Scientists have identified some of the specific protein aggregates that form in the brain and Dr Kumita is testing ways to target and destroy them. She wants to progress from experiments in test tubes to see how the process works in the body’s cells, amid all their other activities.

The brains of naked mole-rats also seem to stay healthy in their lives.

“There’s very little evidence that naked mole-rats develop protein aggregates or get neurodegenerative diseases,” says Dr Kumita. “By looking at what’s happening in their cells to prevent these diseases, we hope to find clues to what’s going wrong in human cells – and maybe we can recreate in humans whatever the naked mole-rats are doing.”

Dr Delphine Larrieu, in the Department of Pharmacology at the University of Cambridge. Picture: University of Cambridge
Dr Delphine Larrieu, in the Department of Pharmacology at the University of Cambridge. Picture: University of Cambridge

Another approach is being taken by Dr Delphine Larrieu, in the Department of Pharmacology, who is investigating the premature ageing condition, progeria syndrome, a very rare disease that affects about 400 children worldwide at any one time.

They begin to develop the signs of ageing at just a few years old and by 14, their bodies are like that of an 80-year-old, with wrinkled skin, stiff joints and cardiovascular disease, which usually causes their very early death. It is caused by a mutation affecting the structure of the nuclear envelope in cells which protects DNA from damage, among other functions.

“What’s interesting is that nuclear envelope dysfunction also occurs to some extent during normal ageing.
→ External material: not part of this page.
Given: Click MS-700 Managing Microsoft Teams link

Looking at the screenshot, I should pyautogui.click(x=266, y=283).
So some of the cells of people who are 80-90 years old look similar to the cells of progeria patients,” says Dr Larrieu.

“In my lab we’re trying to understand whether the mechanisms behind this are the same – both to find new treatments for progeria patients and also to learn more about what’s happening during normal ageing.”
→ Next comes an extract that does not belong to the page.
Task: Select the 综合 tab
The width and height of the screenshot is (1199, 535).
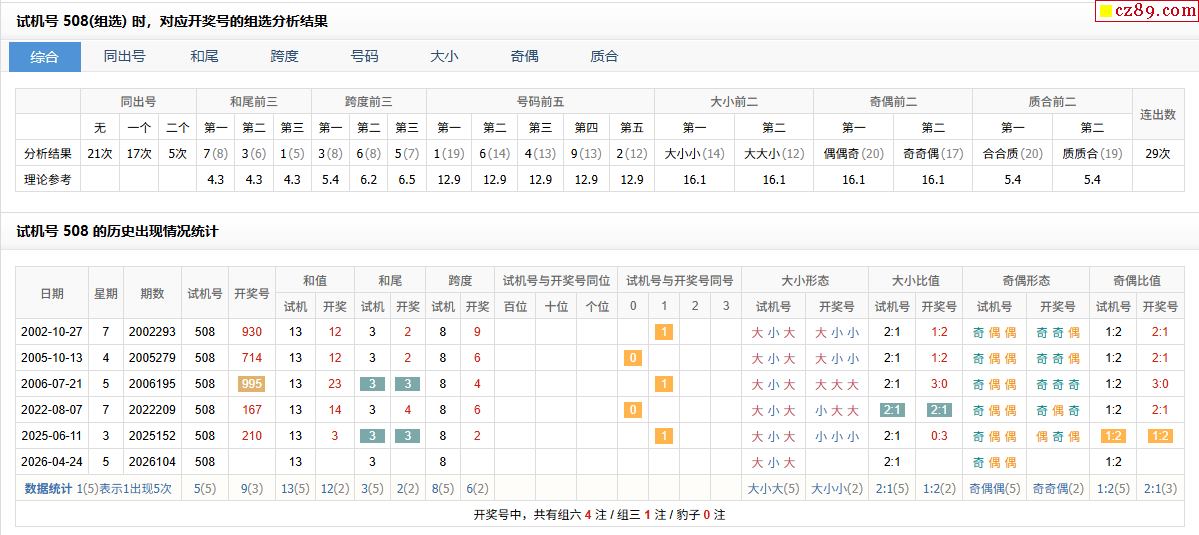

There is genuine excitement that Dr Larrieu has identified the genes that cause – when ‘knocked out’ – the structure and function of the nuclear envelope to be improved, a form of cellular rejuvenation.
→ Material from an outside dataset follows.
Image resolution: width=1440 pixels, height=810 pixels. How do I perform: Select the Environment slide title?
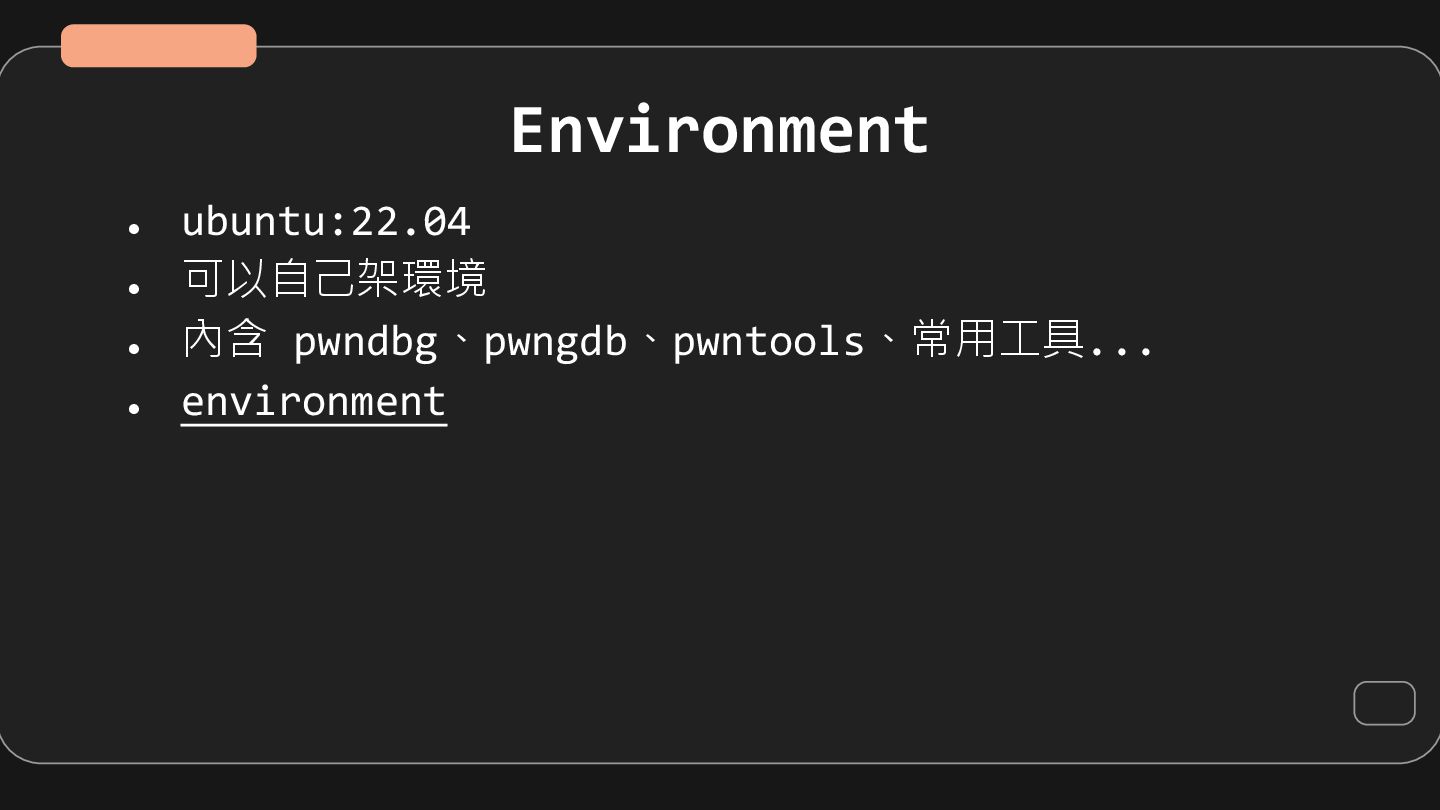[719, 130]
“To modify the functional state of an old cell back to a young cell we need to act on the cell biology of ageing itself,” says Dr Larrieu. “The idea is that rather than tackling age-related conditions one by one, rejuvenating cells back to a younger functional state could delay the appearance of all of these conditions at once.

“Until around 15 years ago we always thought that a cell could only go one way, to get older. But a landmark discovery from Nobel Prize winner Shinya Yamanaka showed that it can also go in the reverse direction in a process of cellular reprogramming. This is fascinating.”

Old mice have already been made more youthful and energetic through cellular reprogramming and studies from the Salk Institute showed it works in progeria mice too.

But it is not understood what is happening at the molecular level and the technique is far from being ready for human testing.

“A full cellular reprogramming in humans could lead to the formation of a lot of cancers, so we need a more subtle approach. We need to make the cells younger, but not take them back so far that they lose their identity,” says Dr Larrieu. “Obviously until we really understand what’s going on we won’t try it in humans.”

The aim of all these lines of research is not to find a way to enable humans to live forever, but to improve the proportion of our lives we live healthily. We know our chronological age is not the same as our biological age, and that the right lifestyle choices – such as avoiding smoking, drinking too much alcohol, maintaining a good diet and exercising regularly – can even reduce our biological age. With medical interventions, even stronger anti-ageing effects may be possible.

Dr Larrieu concludes: “It’s a really exciting time for ageing research. I think we’re going to start seeing human anti-ageing interventions appearing within the next decade.”